#### [The data]

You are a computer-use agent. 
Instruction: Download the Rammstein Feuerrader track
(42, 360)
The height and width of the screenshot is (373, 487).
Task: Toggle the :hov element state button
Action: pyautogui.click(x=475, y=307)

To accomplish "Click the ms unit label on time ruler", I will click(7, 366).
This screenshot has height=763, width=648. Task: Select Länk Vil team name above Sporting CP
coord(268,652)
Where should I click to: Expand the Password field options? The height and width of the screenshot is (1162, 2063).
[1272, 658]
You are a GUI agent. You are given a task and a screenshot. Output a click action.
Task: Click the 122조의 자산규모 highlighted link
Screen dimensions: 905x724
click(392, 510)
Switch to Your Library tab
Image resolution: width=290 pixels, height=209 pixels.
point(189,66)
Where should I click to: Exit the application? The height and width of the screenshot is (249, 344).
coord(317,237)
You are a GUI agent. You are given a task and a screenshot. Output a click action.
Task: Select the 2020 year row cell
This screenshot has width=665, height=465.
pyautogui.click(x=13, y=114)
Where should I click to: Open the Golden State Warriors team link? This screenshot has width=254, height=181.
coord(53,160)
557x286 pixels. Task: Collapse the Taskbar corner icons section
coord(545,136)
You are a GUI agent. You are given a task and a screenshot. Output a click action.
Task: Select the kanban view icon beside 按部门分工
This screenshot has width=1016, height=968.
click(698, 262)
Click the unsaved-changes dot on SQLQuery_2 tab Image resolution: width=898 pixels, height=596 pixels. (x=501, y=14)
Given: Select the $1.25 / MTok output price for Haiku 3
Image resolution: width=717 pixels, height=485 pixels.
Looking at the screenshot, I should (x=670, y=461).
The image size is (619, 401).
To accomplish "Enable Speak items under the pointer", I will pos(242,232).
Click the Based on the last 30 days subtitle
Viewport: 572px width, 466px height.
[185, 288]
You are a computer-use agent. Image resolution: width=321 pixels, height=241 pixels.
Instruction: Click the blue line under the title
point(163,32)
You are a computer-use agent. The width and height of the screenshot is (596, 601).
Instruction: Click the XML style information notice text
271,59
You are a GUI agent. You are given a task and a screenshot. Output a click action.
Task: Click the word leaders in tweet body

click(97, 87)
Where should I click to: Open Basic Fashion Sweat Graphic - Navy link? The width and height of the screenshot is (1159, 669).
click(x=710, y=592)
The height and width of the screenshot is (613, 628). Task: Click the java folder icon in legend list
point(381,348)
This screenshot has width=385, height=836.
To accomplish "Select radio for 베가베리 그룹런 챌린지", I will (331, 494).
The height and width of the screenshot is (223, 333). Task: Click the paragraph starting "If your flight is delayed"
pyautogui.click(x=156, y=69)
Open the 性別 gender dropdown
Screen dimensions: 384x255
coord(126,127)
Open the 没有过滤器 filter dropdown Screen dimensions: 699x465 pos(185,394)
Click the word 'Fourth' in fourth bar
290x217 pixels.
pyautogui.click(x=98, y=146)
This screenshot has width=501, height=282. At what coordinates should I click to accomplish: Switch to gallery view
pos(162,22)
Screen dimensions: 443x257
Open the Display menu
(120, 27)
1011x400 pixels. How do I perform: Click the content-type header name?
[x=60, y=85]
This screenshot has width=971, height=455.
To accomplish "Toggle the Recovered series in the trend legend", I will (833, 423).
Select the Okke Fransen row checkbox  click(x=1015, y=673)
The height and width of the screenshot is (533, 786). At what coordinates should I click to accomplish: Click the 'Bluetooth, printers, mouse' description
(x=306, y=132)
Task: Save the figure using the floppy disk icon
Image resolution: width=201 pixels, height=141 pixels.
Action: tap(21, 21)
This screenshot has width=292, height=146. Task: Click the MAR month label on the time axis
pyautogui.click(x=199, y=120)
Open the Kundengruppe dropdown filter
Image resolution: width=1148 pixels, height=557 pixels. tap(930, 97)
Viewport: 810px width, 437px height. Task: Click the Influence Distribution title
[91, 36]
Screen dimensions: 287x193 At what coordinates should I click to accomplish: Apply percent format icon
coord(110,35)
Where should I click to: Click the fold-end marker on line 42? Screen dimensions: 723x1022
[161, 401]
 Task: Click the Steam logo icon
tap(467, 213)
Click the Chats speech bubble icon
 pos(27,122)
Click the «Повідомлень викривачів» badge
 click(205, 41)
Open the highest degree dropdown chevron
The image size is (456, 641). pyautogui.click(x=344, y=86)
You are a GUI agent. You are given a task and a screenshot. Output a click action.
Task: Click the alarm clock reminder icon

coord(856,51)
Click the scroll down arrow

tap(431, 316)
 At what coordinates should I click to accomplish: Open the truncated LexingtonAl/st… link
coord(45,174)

#### [Work to complete]
Both the line containing "Screen dimensions: 905x724" and the line containing "Given: Select the" belong in the answer. Print them and every line above that falls between them exactly, and no others.

#### [Expected output]
Screen dimensions: 905x724
click(392, 510)
Switch to Your Library tab
Image resolution: width=290 pixels, height=209 pixels.
point(189,66)
Where should I click to: Exit the application? The height and width of the screenshot is (249, 344).
coord(317,237)
You are a GUI agent. You are given a task and a screenshot. Output a click action.
Task: Select the 2020 year row cell
This screenshot has width=665, height=465.
pyautogui.click(x=13, y=114)
Where should I click to: Open the Golden State Warriors team link? This screenshot has width=254, height=181.
coord(53,160)
557x286 pixels. Task: Collapse the Taskbar corner icons section
coord(545,136)
You are a GUI agent. You are given a task and a screenshot. Output a click action.
Task: Select the kanban view icon beside 按部门分工
This screenshot has width=1016, height=968.
click(698, 262)
Click the unsaved-changes dot on SQLQuery_2 tab Image resolution: width=898 pixels, height=596 pixels. (x=501, y=14)
Given: Select the $1.25 / MTok output price for Haiku 3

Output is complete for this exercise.